## The task
What you produce should match the records below precisely, except that images are removed.

%%

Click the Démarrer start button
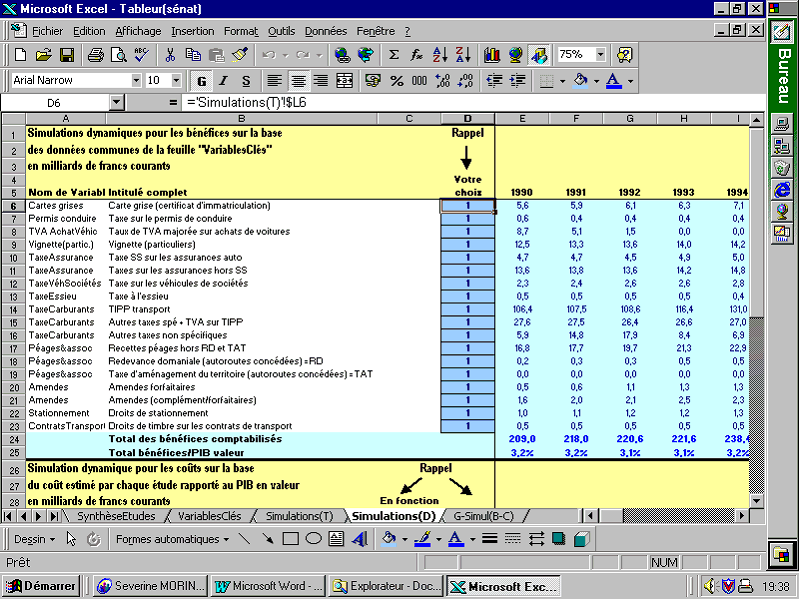Image resolution: width=799 pixels, height=599 pixels. (43, 586)
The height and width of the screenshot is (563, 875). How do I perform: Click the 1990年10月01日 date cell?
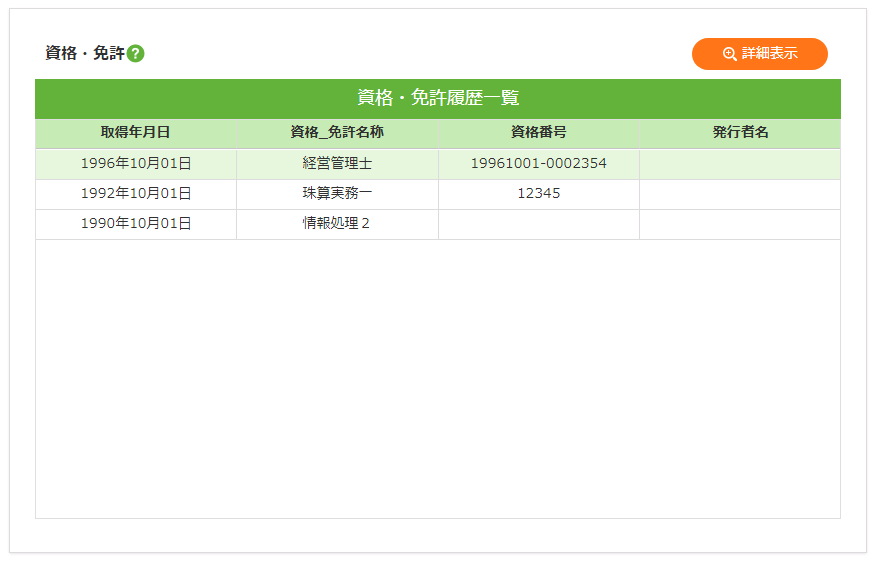pyautogui.click(x=136, y=224)
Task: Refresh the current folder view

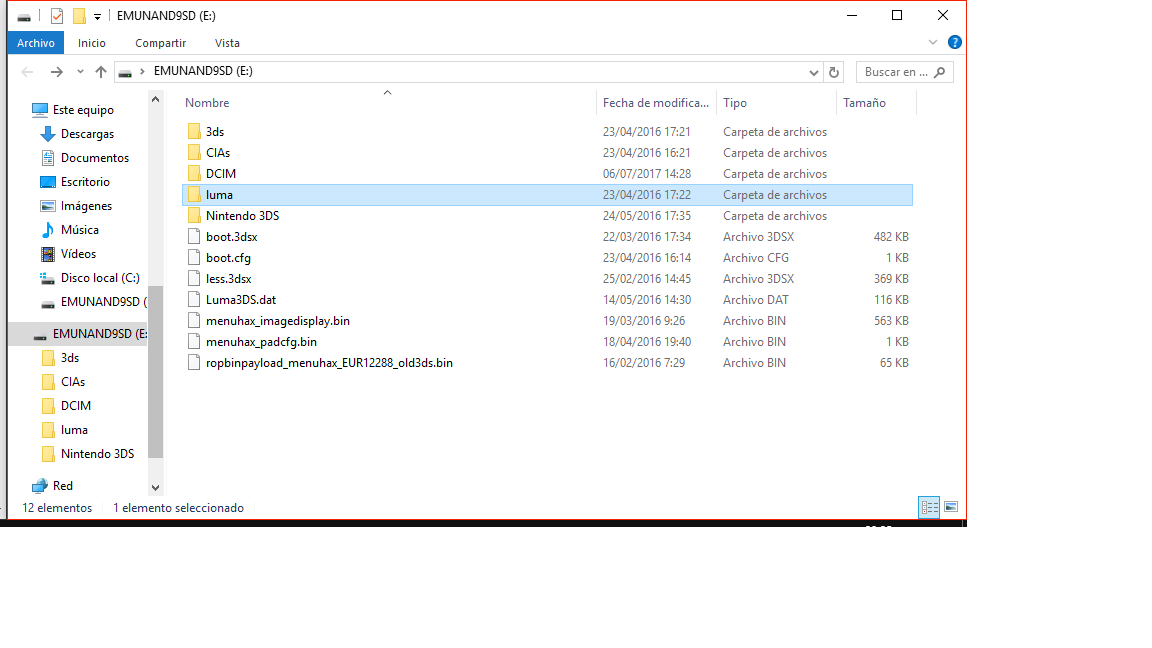Action: [x=835, y=72]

%%

## Answer box
Click the Démarrer start button
Image resolution: width=799 pixels, height=599 pixels. (43, 586)
The height and width of the screenshot is (563, 875). How do I perform: Click the 1990年10月01日 date cell?
pyautogui.click(x=136, y=224)
Task: Refresh the current folder view

Action: [x=835, y=72]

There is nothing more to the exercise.